Could we have something similar? As a convention, apps and sites would show us our secret word, stored in the account somewhere, and it would assure us that we’re logged into the right account. I’m not sure it’s absolutely necessary (it may in fact be fully redundant) but it seems like another layer against fraudulent apps.

I’m not sure it’s necessarily that complicated. It should be another entry to the filesmap RDF entry of the domain to create a ‘card’ file. As it’s an addition it shouldn’t break anything with existing apps etc. They would just ignore it.

Then you could have your SOLID WebID Manager, where users can know they’re getting this extra data created. And it is optional. Also avoids any confusion about webIDs previously created through the current webId manager not being compatible. Seems kind of ideal for the scope of RDF/SOLID etc.

I think that’s part of what I’m saying. I don’t either. But maybe there are reasons. Maybe there are various options about what could be offered to the user, as per @bzee’s suggested re: API flags to enable such things optionally. Or maybe developers will want to add this/other functionality on top?

• Compatible how? Able to be converted to one another? Or able to be used directly?
• Would you consider DID and WebIDs compatible? (and if not what criteria would you use to decide which gets priority?)

I’m not sure we have to make out and out compatibility a goal. It may well be desirable. It may come with too much clearnet/blockchain baggage. But we should certainly look at it and see what makes sense, that much is for sure.

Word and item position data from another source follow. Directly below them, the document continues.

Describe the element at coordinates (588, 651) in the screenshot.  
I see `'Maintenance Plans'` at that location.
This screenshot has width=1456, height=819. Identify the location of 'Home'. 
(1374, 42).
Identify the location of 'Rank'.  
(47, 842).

Indeed. Or a standard may be converged upon. I totally agree though, whatever ‘ID’ system ends up being used in maidsafe systems, doesn’t have to be the ID system for the safenetwork.

I’d love it if you can elaborate a bit on this. Would be interesting to hear what problems you’re hitting and what solutions you’ve come up with.

From the top of my head:

First, creating a WebID with the API also implicitly added it to the public container. I remember looking at the source code for the WebID emulation and seeing the ‘side-effects’ of creating the WebID. To me, there were/are a lot of assumptions to how the WebID is supposed to be used, while as a purist I’d like to get things trimmed down at first and then possibly extend them.
Also, with the XOR URL I felt like the public name wasn’t really necessary (at least for testing purposes and proof-of-concept stuff), but the API assumes a SAFE DNS name. (Though I can’t really tell what the practical value is of not using a public name.)

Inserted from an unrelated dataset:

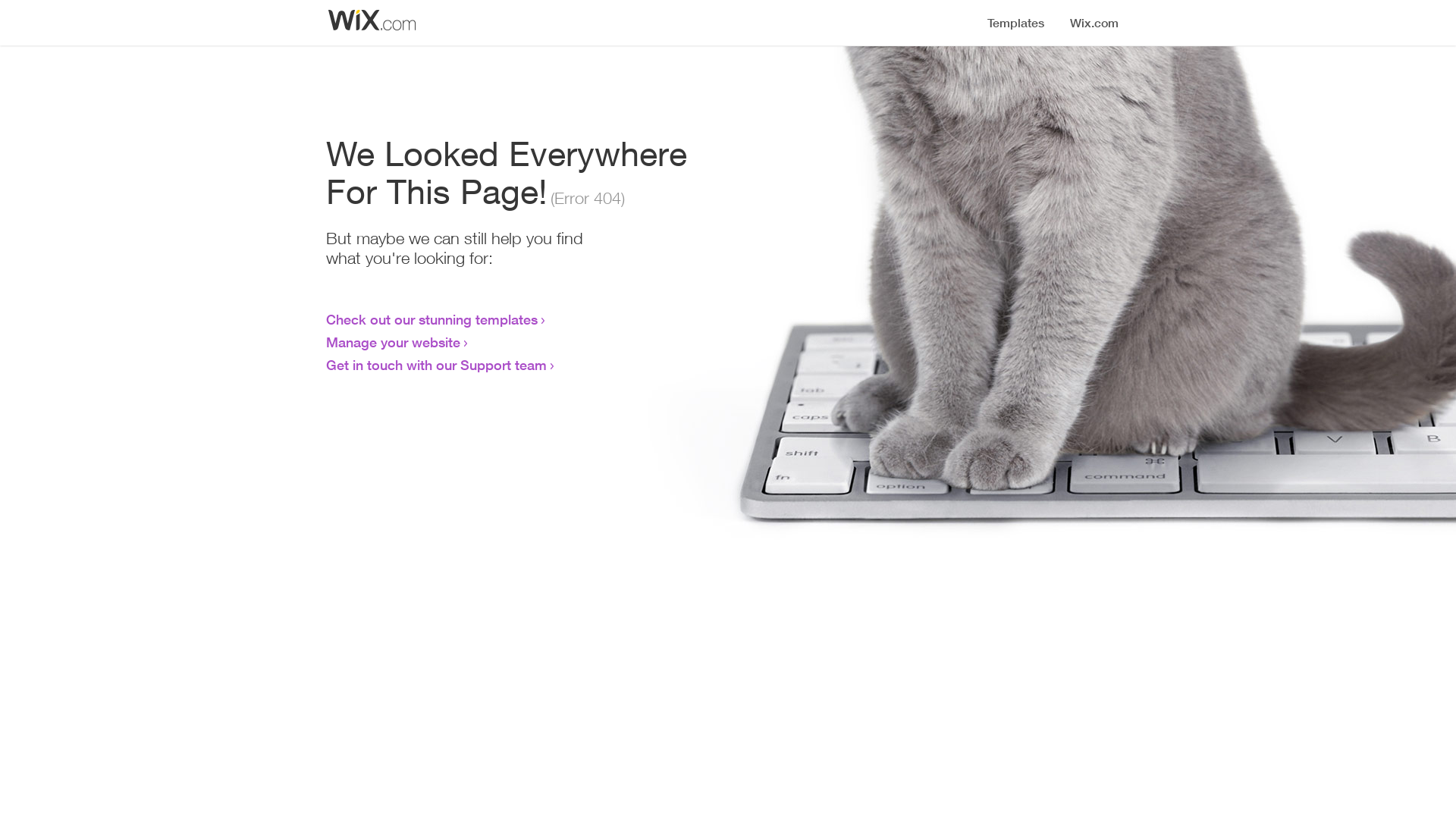 This screenshot has height=819, width=1456. What do you see at coordinates (435, 365) in the screenshot?
I see `'Get in touch with our Support team'` at bounding box center [435, 365].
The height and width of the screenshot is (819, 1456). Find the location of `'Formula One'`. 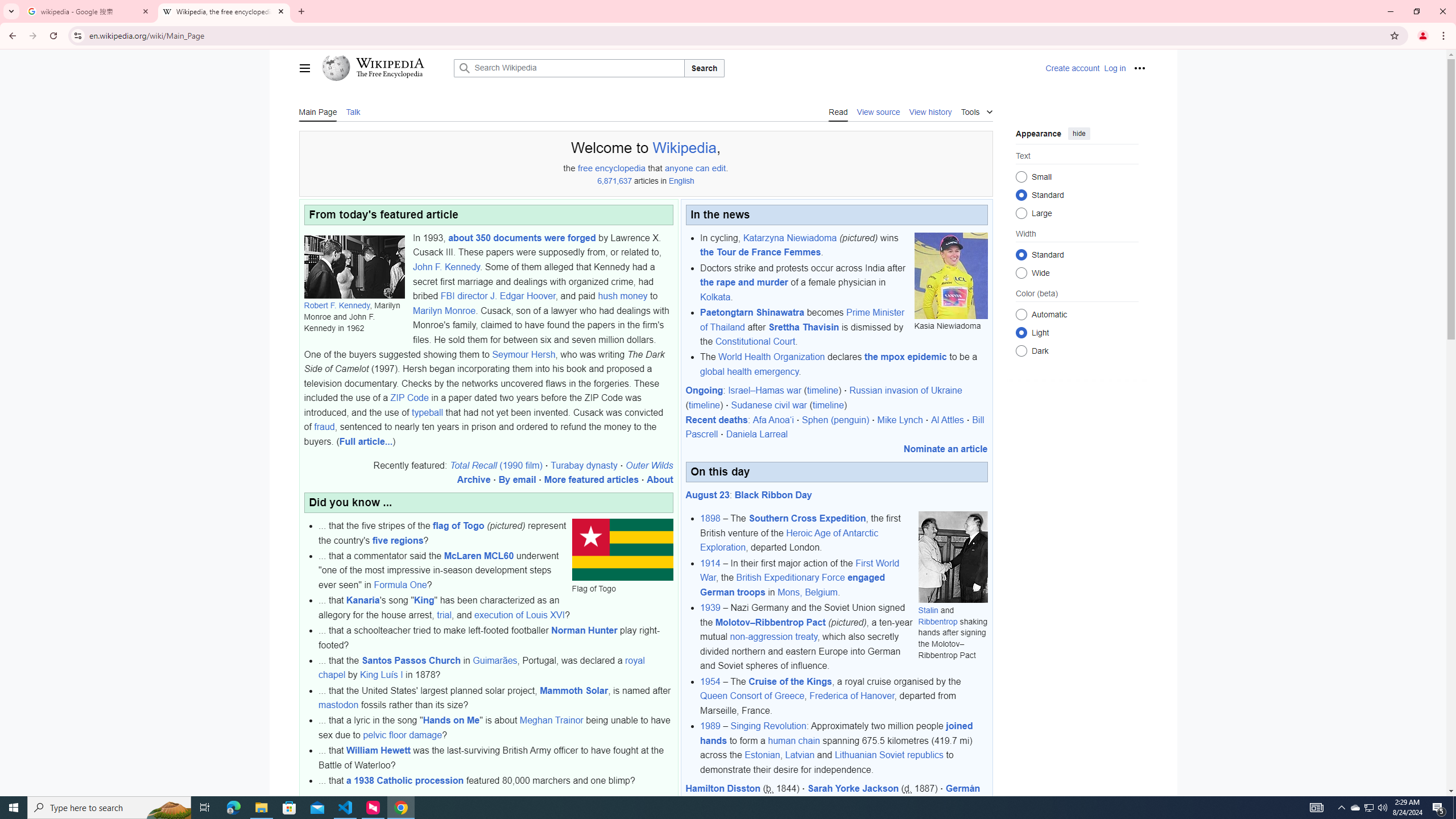

'Formula One' is located at coordinates (400, 584).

Second, as a purist I looked at the WebID spec and noticed a nickname is optional (MAY). The API has the nickname as a required parameter basically. Now this sounds like a small thing, but I always view the standards as important, especially for API design.

The first point strengthens my opinion that there could be a more clear separation of concerns. Like is touched on above, what is the difference between SAFE and Solid; what do these differences mean for the APIs? Can we make apps that are ‘compatible’ with both these platforms? With the current API I have no clear sense of what is happening behind the scenes and how that relates to Solid/RDF. Or at least how to influence the behaviour that is apparently deemed as a ‘sensible default’ by the API designers.

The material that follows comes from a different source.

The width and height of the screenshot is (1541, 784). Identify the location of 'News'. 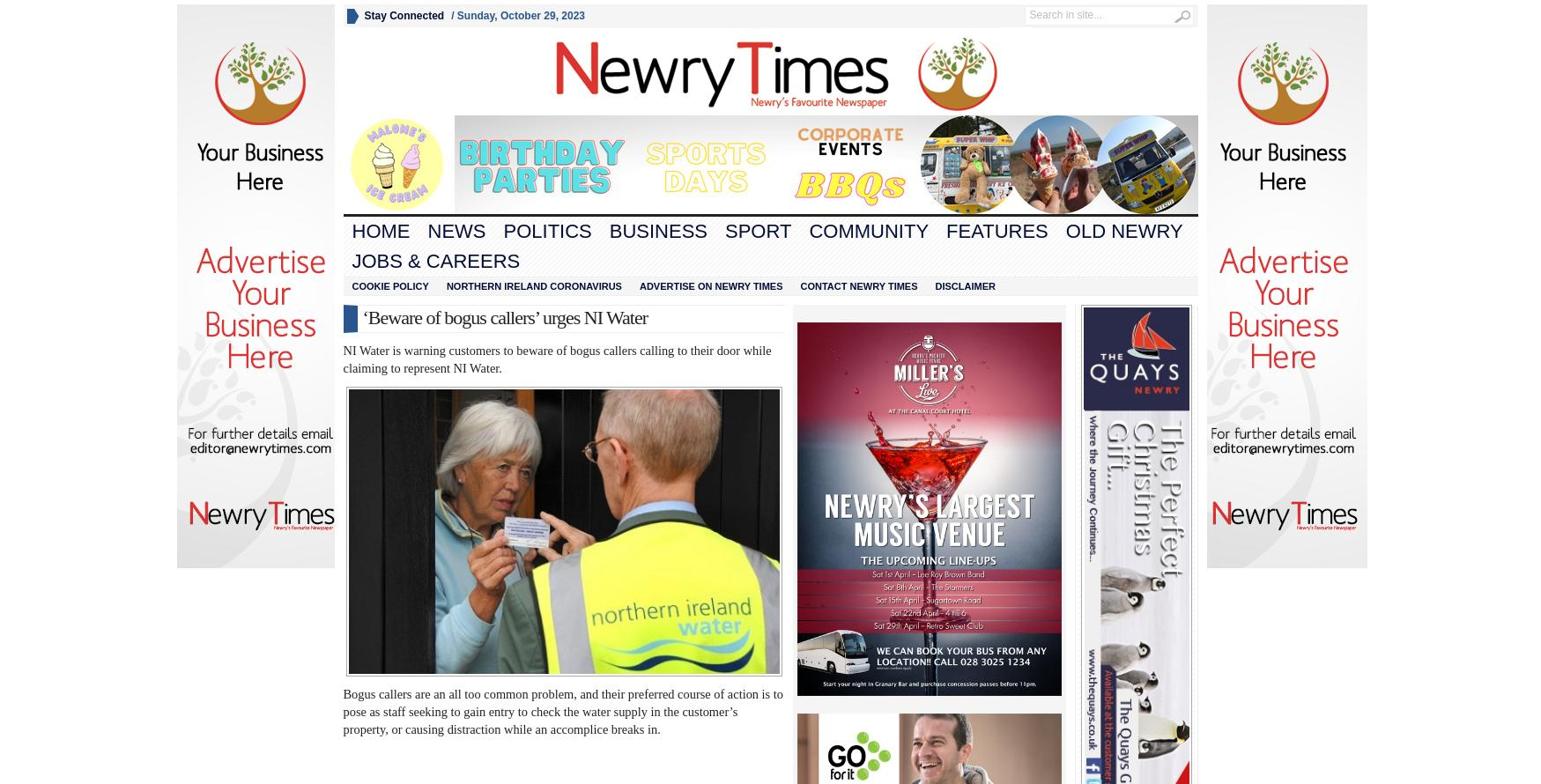
(456, 230).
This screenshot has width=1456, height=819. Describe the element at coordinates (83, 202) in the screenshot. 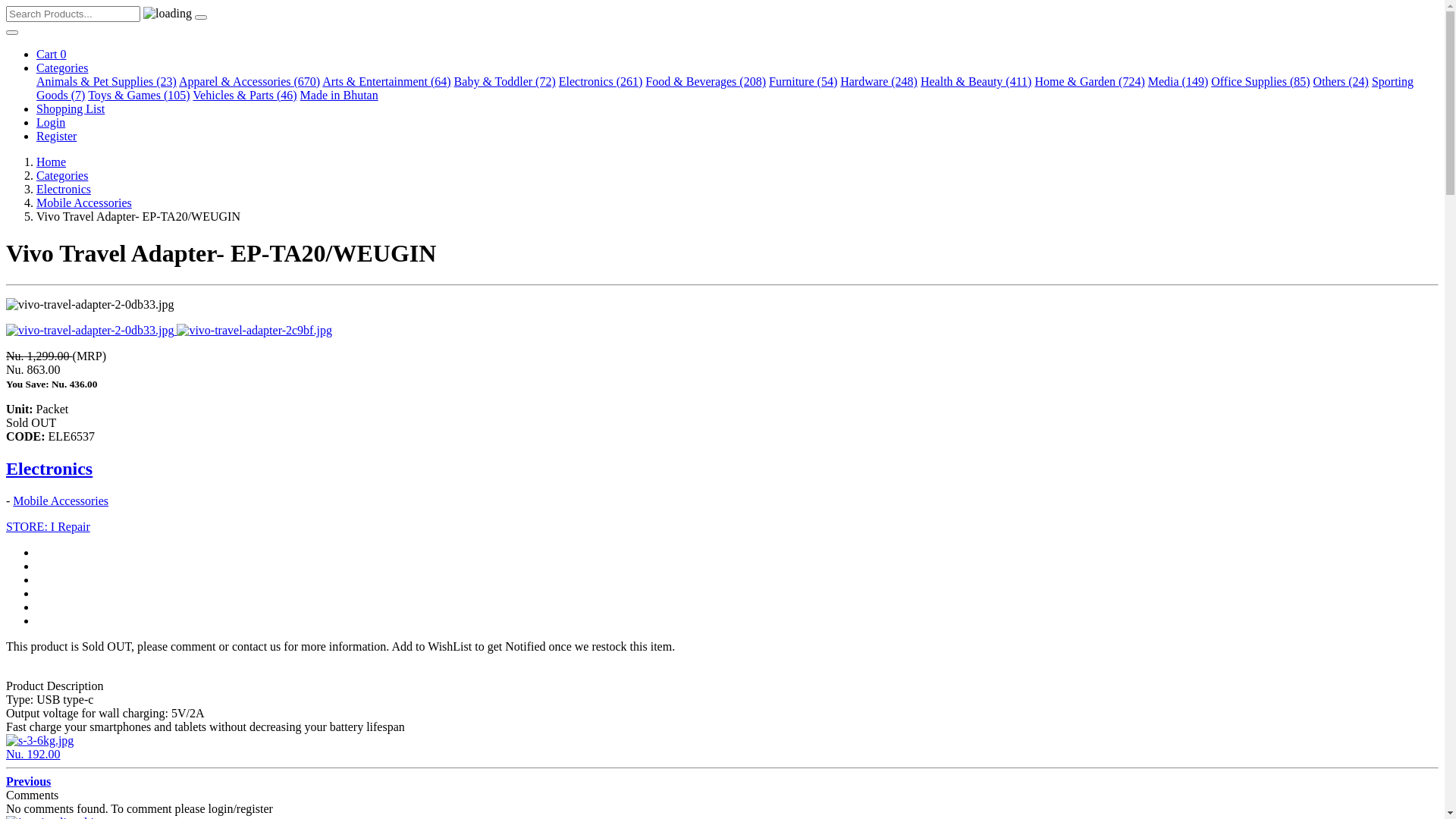

I see `'Mobile Accessories'` at that location.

This then further instigates my concern that the Node.js API might become too bloated and how that functionality will be implemented in other APIs. (This is something that’s more of a forecast instead of an observation.)

Same here, so @joshuef while it seems straightforward to you, to dive in and make these changes, you already know what you are talking about. I think you are suggesting I create a new option, rather than modify the existing scheme (where I was concerned about compatibility). That seems simpler, but also raises new questions - how to select the option, how that affects the browser UI etc.

From here I can see there’s learning I’d need to do and I can’t tell how much time that will take - but my experience is that it is usually quite a lot before I’ll really get to grips with things in the way you can see them.

I’m more confused now tbh.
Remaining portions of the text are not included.